(Image: AAP/Dan Peled)

Far-right channels promoting white supremacy, anti-Semitism and other forms of bigotry on a popular encrypted messaging platform are seeing a steady growth in followers.

The news comes after recent warnings by United Nations Secretary General Antonio Guterres that far-right extremism should be considered a transnational threat.

The Australian Security Intelligence Organisation (ASIO) has also warned of an increase in right-wing extremist activity in recent years and an Australia Day outing at the Grampians by members of the National Socialist Network was a stark reminder that groups advocating anti-Semitism and theories of Aryan supremacy promoted by Adolf Hitler still exist.

Appearances by members of local chapters of the Proud Boys — a group dedicated to Western chauvinism — at various protests have also raised concerns.

There is evidence that both organisations are experiencing a growth in interest in their worldviews, but one is getting greater traction online: the number of Telegram users following the National Socialist Network channel — created on January 8 last year — rose by 304 over a 10 day period.

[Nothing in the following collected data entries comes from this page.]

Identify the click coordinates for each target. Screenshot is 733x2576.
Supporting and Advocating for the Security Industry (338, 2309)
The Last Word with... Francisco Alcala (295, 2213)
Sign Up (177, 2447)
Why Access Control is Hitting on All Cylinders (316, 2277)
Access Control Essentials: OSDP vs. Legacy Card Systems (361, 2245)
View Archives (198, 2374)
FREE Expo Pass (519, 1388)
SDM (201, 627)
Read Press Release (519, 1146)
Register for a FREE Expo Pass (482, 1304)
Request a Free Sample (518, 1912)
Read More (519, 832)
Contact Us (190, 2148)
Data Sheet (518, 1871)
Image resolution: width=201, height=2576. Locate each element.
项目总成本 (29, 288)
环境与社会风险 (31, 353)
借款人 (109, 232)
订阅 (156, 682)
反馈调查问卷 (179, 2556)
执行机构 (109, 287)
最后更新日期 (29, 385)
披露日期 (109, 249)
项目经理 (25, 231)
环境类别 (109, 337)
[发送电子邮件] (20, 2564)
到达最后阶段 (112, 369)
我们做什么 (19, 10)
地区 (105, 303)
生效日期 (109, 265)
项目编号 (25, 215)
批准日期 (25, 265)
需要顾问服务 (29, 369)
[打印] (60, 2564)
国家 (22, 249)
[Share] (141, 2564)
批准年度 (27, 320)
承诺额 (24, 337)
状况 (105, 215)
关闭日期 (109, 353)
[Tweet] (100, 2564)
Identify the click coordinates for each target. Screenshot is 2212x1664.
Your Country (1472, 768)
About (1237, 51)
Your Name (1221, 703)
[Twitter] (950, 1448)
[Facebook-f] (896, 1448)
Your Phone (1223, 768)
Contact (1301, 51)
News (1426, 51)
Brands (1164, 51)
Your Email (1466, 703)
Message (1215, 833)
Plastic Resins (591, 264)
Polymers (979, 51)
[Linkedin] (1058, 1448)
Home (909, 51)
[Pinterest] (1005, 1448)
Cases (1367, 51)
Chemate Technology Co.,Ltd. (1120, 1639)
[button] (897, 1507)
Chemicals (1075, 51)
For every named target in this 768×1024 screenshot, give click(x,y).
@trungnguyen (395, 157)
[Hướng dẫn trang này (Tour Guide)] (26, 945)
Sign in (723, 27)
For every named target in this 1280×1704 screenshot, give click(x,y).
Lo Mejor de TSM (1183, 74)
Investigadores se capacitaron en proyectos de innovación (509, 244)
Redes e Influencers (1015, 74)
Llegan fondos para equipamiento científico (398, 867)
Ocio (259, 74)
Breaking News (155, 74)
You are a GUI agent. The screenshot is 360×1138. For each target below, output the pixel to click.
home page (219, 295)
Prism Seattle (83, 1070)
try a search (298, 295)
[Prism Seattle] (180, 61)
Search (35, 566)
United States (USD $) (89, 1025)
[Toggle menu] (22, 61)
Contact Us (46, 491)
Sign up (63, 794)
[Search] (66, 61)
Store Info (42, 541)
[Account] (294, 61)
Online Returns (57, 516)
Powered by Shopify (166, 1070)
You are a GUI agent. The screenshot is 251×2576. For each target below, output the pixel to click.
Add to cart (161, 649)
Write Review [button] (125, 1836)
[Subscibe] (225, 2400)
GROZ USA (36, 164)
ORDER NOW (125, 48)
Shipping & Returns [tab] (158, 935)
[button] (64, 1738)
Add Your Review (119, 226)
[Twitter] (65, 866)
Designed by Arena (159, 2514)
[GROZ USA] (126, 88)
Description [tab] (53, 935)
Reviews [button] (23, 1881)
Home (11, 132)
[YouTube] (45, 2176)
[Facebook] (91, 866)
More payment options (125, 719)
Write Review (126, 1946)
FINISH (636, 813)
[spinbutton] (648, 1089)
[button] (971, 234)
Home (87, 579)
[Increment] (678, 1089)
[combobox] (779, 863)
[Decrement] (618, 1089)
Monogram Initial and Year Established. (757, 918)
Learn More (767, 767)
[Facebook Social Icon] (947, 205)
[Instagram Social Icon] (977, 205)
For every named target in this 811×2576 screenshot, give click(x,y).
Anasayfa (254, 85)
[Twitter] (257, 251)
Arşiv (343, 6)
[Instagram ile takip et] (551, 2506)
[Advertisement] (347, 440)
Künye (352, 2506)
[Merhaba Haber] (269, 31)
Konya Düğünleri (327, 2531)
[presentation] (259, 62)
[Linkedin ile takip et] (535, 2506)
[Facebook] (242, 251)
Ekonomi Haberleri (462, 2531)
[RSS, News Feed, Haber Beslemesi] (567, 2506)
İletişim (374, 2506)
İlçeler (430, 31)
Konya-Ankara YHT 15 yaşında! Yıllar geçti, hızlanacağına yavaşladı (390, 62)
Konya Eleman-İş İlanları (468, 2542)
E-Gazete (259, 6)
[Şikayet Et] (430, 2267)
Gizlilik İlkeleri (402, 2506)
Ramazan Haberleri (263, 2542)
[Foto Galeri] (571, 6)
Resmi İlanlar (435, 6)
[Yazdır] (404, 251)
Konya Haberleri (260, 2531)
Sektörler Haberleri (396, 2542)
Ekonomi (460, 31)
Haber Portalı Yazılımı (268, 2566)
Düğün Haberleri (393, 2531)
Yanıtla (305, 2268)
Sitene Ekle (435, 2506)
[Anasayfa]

A jump from 3285 on February 12 to 3417 on February 15 coincided with the weekend of the third Victorian lockdown — but that may not offer a complete explanation for the increase in interest in Nazi ideology, as the identities and locations of those who join a public channel are not visible.

Channel users gradually increased to 3589 by February 22.

Contrast this with its presence on Gab, an online platform that has less stringent moderation than Twitter and Facebook. The National Socialist Network’s profile was also created in January 2020 but has attracted only 360 followers over the same period.

The public face of the National Socialist Network, Thomas Sewell, regularly publishes to his personal Telegram feed — created in June 2020 — and this is being read by 4283 followers as of February 22. That represents an increase of 480 followers over seven days.

There is also a preliminary insight into how groups with similar ideological backgrounds help each other build an online following.

One group spreading extreme right views had 1141 people following its public channel on February 17, but its numbers increased to 1988 by February 22 after a post by the National Socialist Network encouraging its audience to join that page.

The Proud Boys Australia account — established in August 2019 — tells a different story when it comes to the growth of an online following on Telegram. It recorded 934 followers on February 22, representing an increase of 17 followers since February 16.

There is a Gab account carrying the title Proud Boys Australia that was established in August 2018. It has 420 followers but only four posts. Three of those posts bear the date August 3, 2018 and the account has been dormant since.

Newer Proud Boys accounts for chapters in NSW and Victoria have been established on Telegram over the past two months and their user numbers tell a similar tale.

Proud Boys Victoria, which was established on January 31, had 322 followers on February 22, an increase of 15 over seven days.

Proud Boys NSW, which was only created on February 6, had 121 followers on February 22 — up from the 109 seven days earlier.